● Activity
In the drug label excerpt below, rewrite the paragraph beginning "Lactic acidosis and severe hepatomegaly with steatosis, including fatal cases" as a bulleted list that keeps its main facts.
++++ Source document
Approved Drug Label (PDF)

5 Warnings and Precautions

5.3 Lactic Acidosis and Severe Hepatomegaly with Steatosis

(Newly Added Subsection)

Lactic acidosis and severe hepatomegaly with steatosis, including fatal cases, have been reported with the use of nucleoside analogues, including abacavir and lamivudine (components of EPZICOM). A majority of these cases have been in women. Female sex and obesity may be risk factors for the development of lactic acidosis and severe hepatomegaly with steatosis in patients treated with antiretroviral nucleoside analogues. See full prescribing information for ZIAGEN (abacavir) and EPIVIR (lamivudine). Treatment with EPZICOM should be suspended in any patient who develops clinical or laboratory findings suggestive of lactic acidosis or pronounced hepatotoxicity, which may include hepatomegaly and steatosis even in the absence of marked transaminase elevations.

5.6 Myocardial Infarction

(Additions and/or revisions are underlined)
++++++++
++++ Supplied material
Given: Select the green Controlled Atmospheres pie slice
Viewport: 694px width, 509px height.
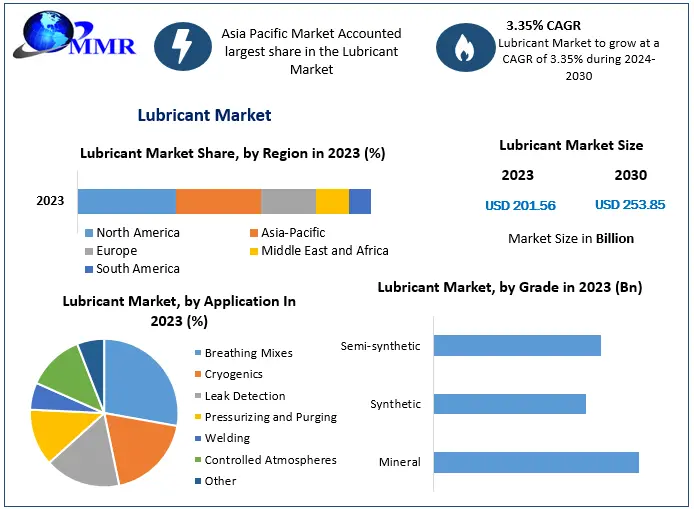Looking at the screenshot, I should click(x=59, y=367).
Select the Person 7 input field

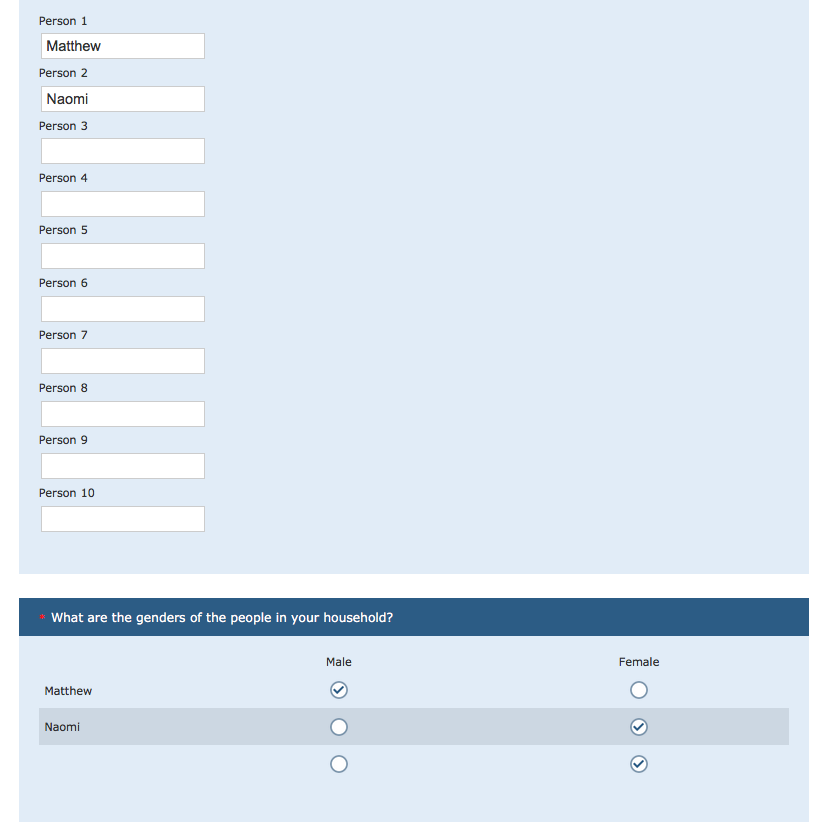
++++++++
● Answer space
- Lactic acidosis and severe hepatomegaly with steatosis, including fatal cases, have been reported with nucleoside analogues, including abacavir and lamivudine (components of EPZICOM).
- Most of these cases have been in women.
- Female sex and obesity may be risk factors for these conditions in patients treated with antiretroviral nucleoside analogues.
- See full prescribing information for ZIAGEN (abacavir) and EPIVIR (lamivudine).
- EPZICOM treatment should be suspended in any patient with clinical or laboratory findings suggestive of lactic acidosis or pronounced hepatotoxicity. These findings may include hepatomegaly and steatosis even without marked transaminase elevations.